• **EXERCISE**: The response should consist of the data below, copied exactly, with no pictures in it.

• **EXERCISE DATA**:
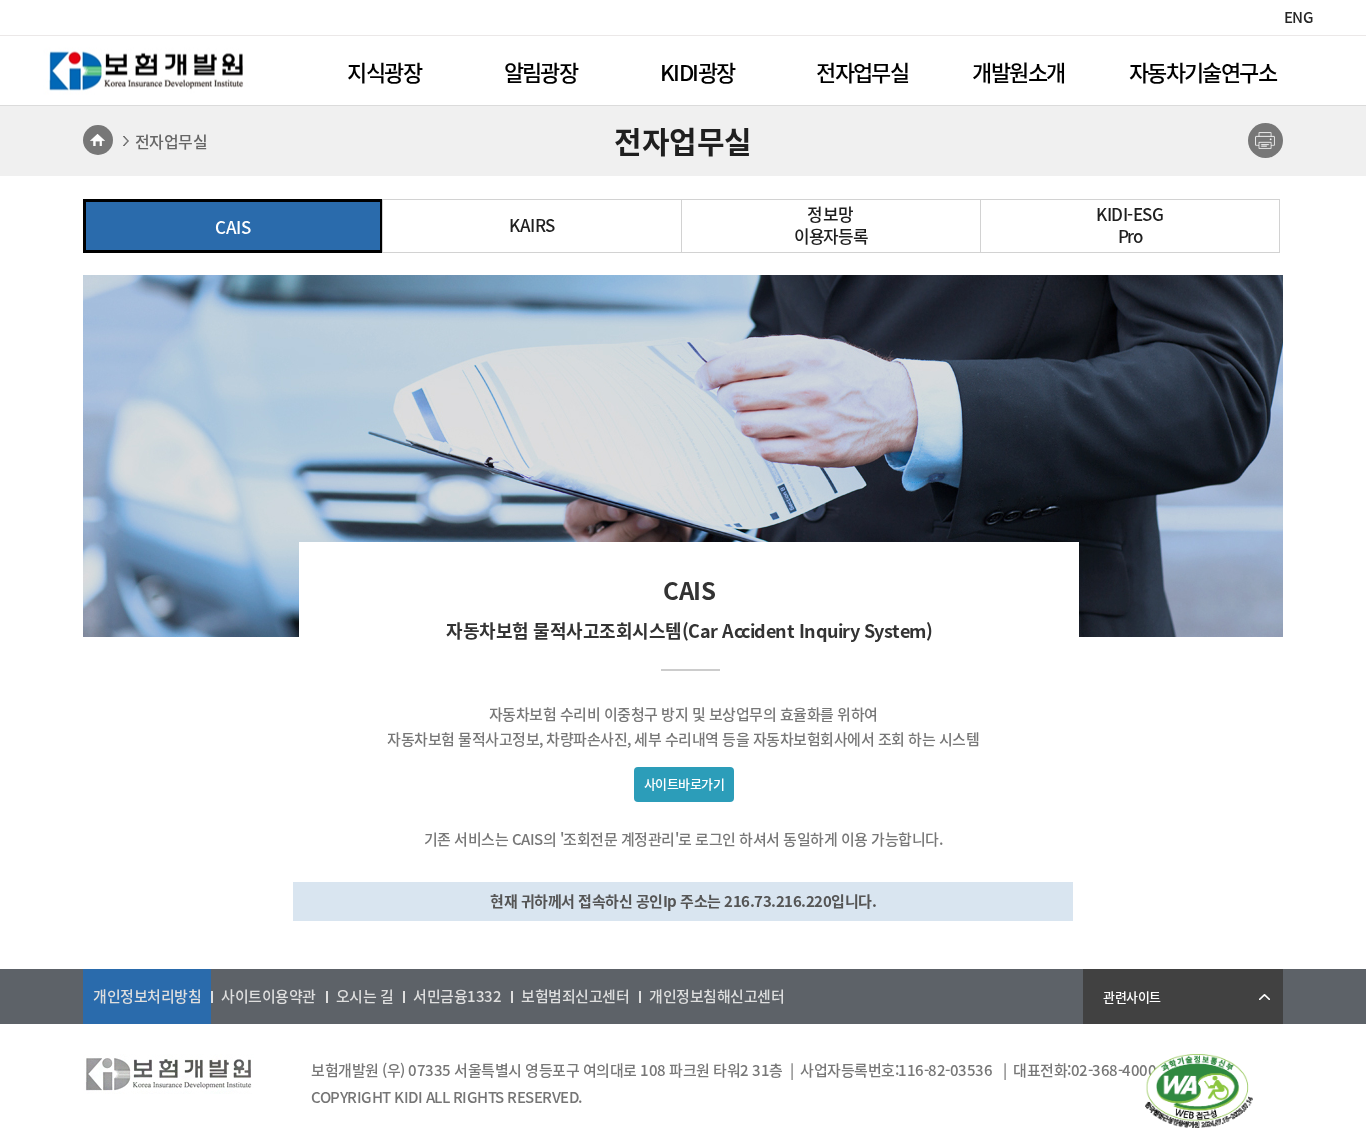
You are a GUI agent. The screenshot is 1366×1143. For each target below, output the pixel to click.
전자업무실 (862, 71)
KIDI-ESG (1129, 225)
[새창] (1199, 1122)
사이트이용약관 (268, 996)
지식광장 (384, 71)
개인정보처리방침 (147, 996)
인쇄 (1265, 140)
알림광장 (541, 71)
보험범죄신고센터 (575, 996)
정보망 (831, 225)
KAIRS (532, 225)
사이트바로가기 (684, 783)
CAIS (232, 227)
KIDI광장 (697, 71)
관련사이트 (1132, 996)
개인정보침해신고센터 (716, 996)
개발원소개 (1018, 71)
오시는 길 (365, 996)
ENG (1299, 17)
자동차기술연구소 (1202, 71)
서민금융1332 (457, 996)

• **RESULT OF THIS TASK**:
You are a GUI agent. The screenshot is 1366×1143. For each target below, output the pixel to click.
전자업무실 (862, 71)
KIDI-ESG (1129, 225)
[새창] (1199, 1122)
사이트이용약관 (268, 996)
지식광장 (384, 71)
개인정보처리방침 (147, 996)
인쇄 (1265, 140)
알림광장 (541, 71)
보험범죄신고센터 (575, 996)
정보망 (831, 225)
KAIRS (532, 225)
사이트바로가기 (684, 783)
CAIS (232, 227)
KIDI광장 (697, 71)
관련사이트 (1132, 996)
개인정보침해신고센터 (716, 996)
개발원소개 (1018, 71)
오시는 길 (365, 996)
ENG (1299, 17)
자동차기술연구소 (1202, 71)
서민금융1332 (457, 996)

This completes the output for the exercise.